Non un semplice omaggio, bensì un atto culturale che intreccia narrazione, memoria e dialogo tra civiltà. Napoli riconosce in Falcones uno sguardo capace di attraversare epoche e confini, di cogliere l’essenza dei luoghi e di trasformarla in racconto condiviso, rendendo il patrimonio storico e umano partenopeo materia viva di letteratura.
La cerimonia vedrà gli interventi di Alfredo Guardiano, coordinatore della Giuria tecnica del Premio Napoli, di Maurizio de Giovanni, presidente della Fondazione Premio Napoli, di Falcones che più di altri ha raccontato l’anima contemporanea della città, e di Javier Triana Jiménez, Console Generale di Spagna a Napoli, a sottolineare il valore diplomatico e culturale dell’iniziativa. A completare il quadro, il contributo accademico di Andrea Mazzucchi, direttore del Dipartimento di Studi Umanistici dell’Università Federico II, in un dialogo che salda ricerca, letteratura e identità mediterranea.
Momento centrale dell’incontro sarà la lectio magistralis di Ildefonso Falcones, occasione rara per ascoltare dalla sua voce il senso del narrare come strumento di conoscenza e come ponte tra popoli. A guidare il confronto sarà Fulvio Bufi, giornalista del Corriere della Sera, mentre un servizio di interpretariato, realizzato in collaborazione con l’Istituto Cervantes di Napoli, garantirà la piena accessibilità dell’evento.
A trarre le conclusioni sarà il Sindaco Gaetano Manfredi, che consegnerà allo scrittore una targa con medaglia della Città di Napoli, suggellando un legame che va oltre la cerimonia e si iscrive nella storia culturale della città.
Con questo gesto, Napoli riafferma la propria vocazione: essere crocevia di linguaggi, sponde e racconti, riconoscendo nella letteratura uno strumento di cittadinanza simbolica, capace di unire ciò che la geografia separa.
Ildefonso Falcones de Sierra, nato a Barcellona nel 1959, è uno degli scrittori spagnoli più letti e tradotti al mondo. Avvocato di formazione, ha raggiunto il successo internazionale con il romanzo ‘La cattedrale del mare’, autentico caso editoriale, tradotto in oltre quaranta lingue e adattato per la televisione.
La sua narrativa si distingue per una scrittura epica e documentata, capace di intrecciare vicende individuali e grandi snodi storici, dando voce agli ultimi, agli esclusi, ai protagonisti silenziosi della Storia. Tra le opere più note figurano ‘Gli eredi della terra’, ‘La mano di Fátima’, ‘La regina scalza’ e ‘Anima nera’, romanzi in cui la dimensione giuridica, sociale e morale si fonde con una profonda sensibilità umana.
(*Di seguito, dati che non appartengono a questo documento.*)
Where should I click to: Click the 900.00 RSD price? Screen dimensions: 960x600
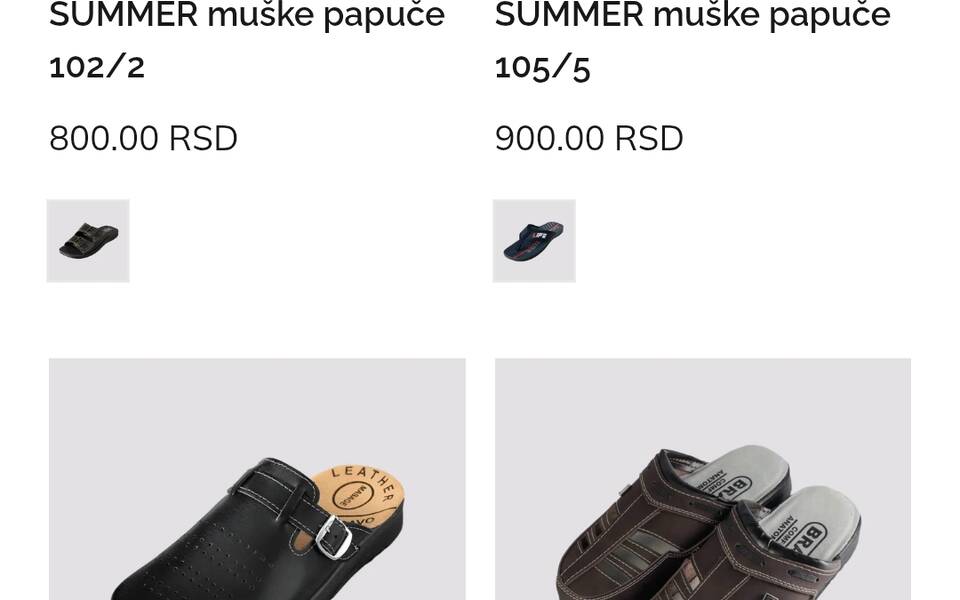[x=589, y=138]
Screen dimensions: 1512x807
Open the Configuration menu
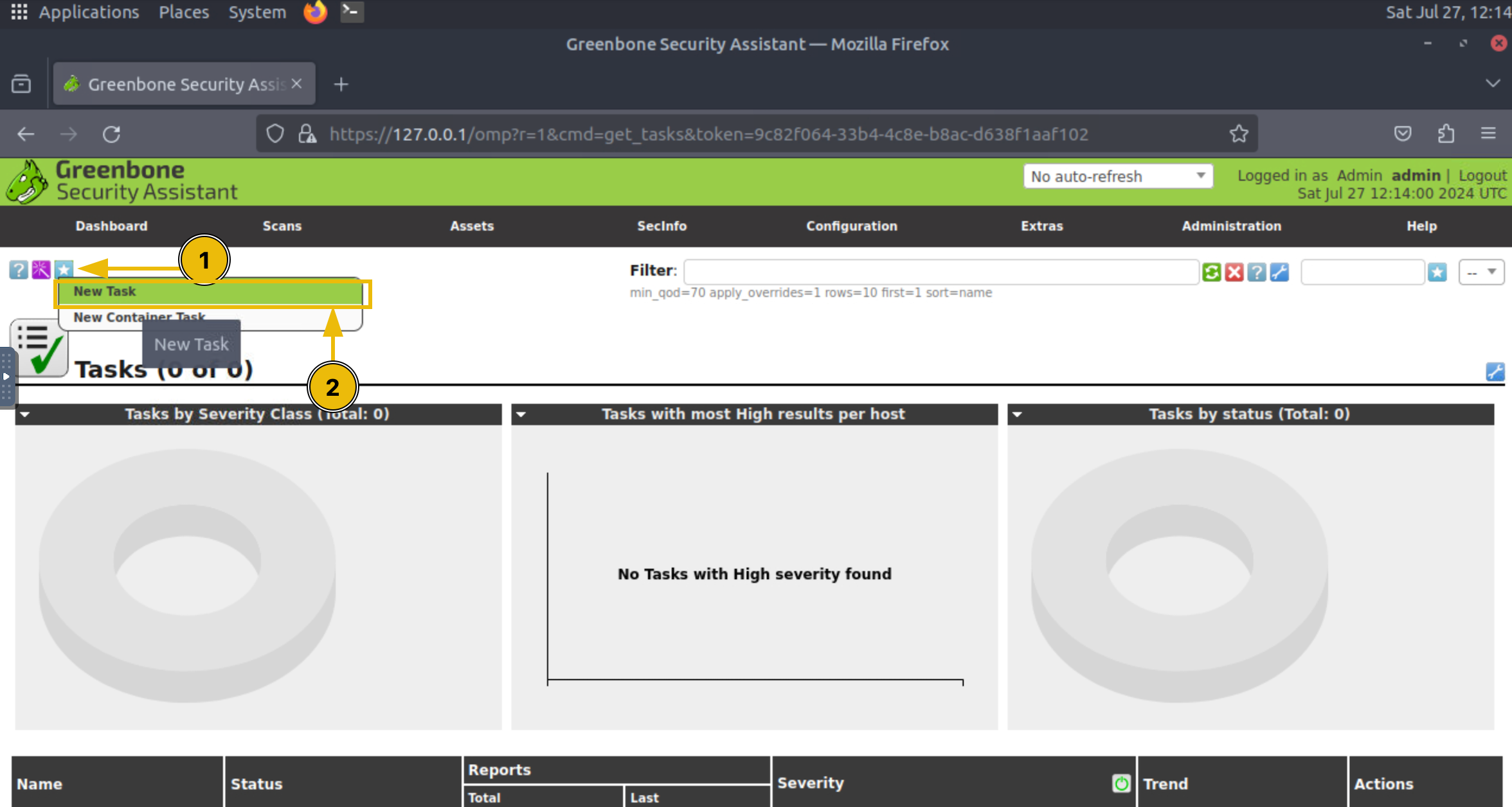point(852,226)
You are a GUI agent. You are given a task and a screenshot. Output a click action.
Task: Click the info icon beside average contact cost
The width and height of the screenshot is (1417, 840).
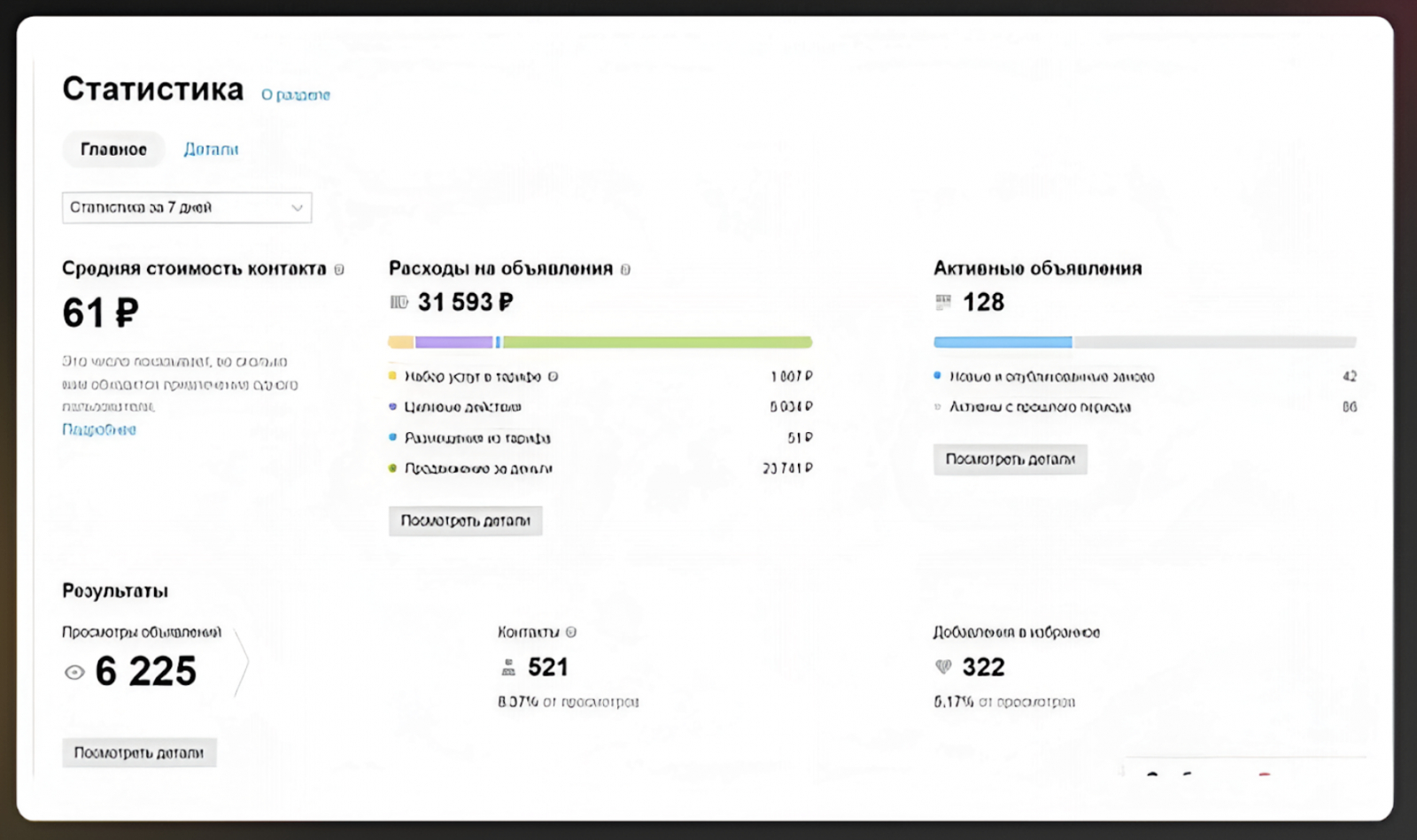[x=339, y=269]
Falcones è noto per il suo rigoroso lavoro di ricerca storica e per una prosa limpida, che rende accessibili temi complessi senza rinunciare alla profondità. La sua attenzione per le città come organismi viventi – Barcellona, Siviglia, Napoli – lo ha reso uno degli interpreti più efficaci del romanzo storico contemporaneo.